What sticks out to me is the sheer effort I can see the artists have put into these songs and how they balance individual song and in-game relevance in a seamless blend that is, no pun intended, music to my ears. Some of it I find soothing, others I use to pump me up, and others I just think have a great beat.
Aaron McLeran, an audio programmer for Epic Games, said, “Music plays a role in video games that is similar to the role it plays in film. Music helps define emotional cues to the player the same way it does for people viewing a film. The big difference, of course, is that video games are interactive. This is a huge challenge. You don’t know exactly what’s going to happen before it happens so you have to create more complex ‘real-time’ systems that figure out what to do when the player does something. Every game has different needs and different levels of complexity with interactive music implementation. Some games will simply play a different background piece for a level or a game state (like if you win or lose). Other games will change the music composition dynamically to reflect the intensity of combat or if the player is in stealth, or if they’re low on health, etc.

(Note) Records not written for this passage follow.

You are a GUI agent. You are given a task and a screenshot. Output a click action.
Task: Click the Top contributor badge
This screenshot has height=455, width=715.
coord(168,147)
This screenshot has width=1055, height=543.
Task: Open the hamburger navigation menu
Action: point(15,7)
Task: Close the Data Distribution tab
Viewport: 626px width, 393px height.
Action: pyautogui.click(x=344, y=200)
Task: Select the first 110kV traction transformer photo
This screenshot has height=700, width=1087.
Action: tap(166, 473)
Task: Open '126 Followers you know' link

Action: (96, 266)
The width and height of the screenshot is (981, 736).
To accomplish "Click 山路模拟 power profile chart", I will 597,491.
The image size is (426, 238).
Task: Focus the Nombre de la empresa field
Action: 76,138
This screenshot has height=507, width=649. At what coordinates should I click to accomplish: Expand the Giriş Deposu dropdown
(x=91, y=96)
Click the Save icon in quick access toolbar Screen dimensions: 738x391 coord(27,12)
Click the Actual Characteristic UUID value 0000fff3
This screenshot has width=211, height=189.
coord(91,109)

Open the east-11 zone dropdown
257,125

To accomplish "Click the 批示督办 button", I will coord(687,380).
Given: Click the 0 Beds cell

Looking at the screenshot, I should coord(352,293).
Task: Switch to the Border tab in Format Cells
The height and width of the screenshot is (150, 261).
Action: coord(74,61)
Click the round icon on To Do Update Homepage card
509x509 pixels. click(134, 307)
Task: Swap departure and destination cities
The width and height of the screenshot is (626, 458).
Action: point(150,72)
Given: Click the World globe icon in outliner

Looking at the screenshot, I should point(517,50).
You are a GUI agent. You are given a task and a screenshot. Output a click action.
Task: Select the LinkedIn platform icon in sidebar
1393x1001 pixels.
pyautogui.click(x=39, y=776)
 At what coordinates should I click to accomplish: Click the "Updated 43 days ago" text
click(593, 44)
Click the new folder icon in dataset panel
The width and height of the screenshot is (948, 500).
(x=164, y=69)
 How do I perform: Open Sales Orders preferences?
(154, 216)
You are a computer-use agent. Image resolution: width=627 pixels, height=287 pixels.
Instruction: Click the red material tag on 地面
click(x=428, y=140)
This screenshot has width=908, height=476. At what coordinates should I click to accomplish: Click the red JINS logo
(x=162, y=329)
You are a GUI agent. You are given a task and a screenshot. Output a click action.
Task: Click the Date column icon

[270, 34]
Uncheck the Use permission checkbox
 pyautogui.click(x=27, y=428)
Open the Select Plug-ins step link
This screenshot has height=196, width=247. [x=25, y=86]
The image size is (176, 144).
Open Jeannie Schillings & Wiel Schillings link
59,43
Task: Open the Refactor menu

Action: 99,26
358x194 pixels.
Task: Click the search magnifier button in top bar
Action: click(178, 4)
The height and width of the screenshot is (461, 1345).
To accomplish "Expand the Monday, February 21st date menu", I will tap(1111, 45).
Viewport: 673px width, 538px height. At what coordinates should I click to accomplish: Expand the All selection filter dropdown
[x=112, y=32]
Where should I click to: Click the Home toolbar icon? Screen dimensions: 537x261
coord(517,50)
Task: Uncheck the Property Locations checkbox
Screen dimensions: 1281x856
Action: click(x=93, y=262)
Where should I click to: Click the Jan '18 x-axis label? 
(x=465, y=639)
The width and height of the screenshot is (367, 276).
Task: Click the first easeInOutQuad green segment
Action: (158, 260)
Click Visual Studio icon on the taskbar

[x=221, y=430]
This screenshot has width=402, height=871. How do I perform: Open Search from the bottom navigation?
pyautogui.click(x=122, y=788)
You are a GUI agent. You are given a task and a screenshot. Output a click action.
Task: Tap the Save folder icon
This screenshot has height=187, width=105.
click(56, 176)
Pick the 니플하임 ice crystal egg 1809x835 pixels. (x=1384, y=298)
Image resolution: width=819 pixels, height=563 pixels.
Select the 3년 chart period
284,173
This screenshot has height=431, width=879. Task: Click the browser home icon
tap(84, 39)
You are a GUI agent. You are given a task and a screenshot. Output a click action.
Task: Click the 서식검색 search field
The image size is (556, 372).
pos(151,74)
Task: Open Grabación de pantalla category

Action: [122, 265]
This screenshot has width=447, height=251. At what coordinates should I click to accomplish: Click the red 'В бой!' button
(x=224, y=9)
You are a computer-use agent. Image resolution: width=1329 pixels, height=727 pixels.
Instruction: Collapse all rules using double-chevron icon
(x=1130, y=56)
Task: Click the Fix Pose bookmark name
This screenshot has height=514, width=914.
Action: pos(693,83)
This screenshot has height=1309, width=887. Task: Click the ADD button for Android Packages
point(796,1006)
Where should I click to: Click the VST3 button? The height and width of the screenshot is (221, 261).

There’s lots of things you can do and it’s an exciting field to be in.”
Additionally, Aaron McLeran also stated, “I actually don’t have any favorites in terms of video game music. I’m most impressed with games that create music that supports the gameplay and emotion of a game — sometimes that means the music isn’t exactly definable in terms of a ‘song.’ It’s more like a ‘music system.’ For one game I worked on, Spore, we implemented what’s called ‘Procedural’ music — music that’s created by algorithms and probability ‘on the fly.’ That’s an exciting area of music in games that I think will become more widely used in the future.”
As an audio programmer, he also said that his favorite part about it is the music writers using his technology to create even better experiences for players.
Most of the songs I like come from the Sonic the Hedgehog games, which have a reputation of being variable on overall quality, but almost always bring amazing music to the table. Enclosed I’ve put a couple of links to some of my favorites, and you can give them a try. If you like them, send an email to me, and I can send some more suggestions. If you don’t like it, then that’s okay too, send me an email with some of your favorites and I’ll try them out. My email is email@example.com.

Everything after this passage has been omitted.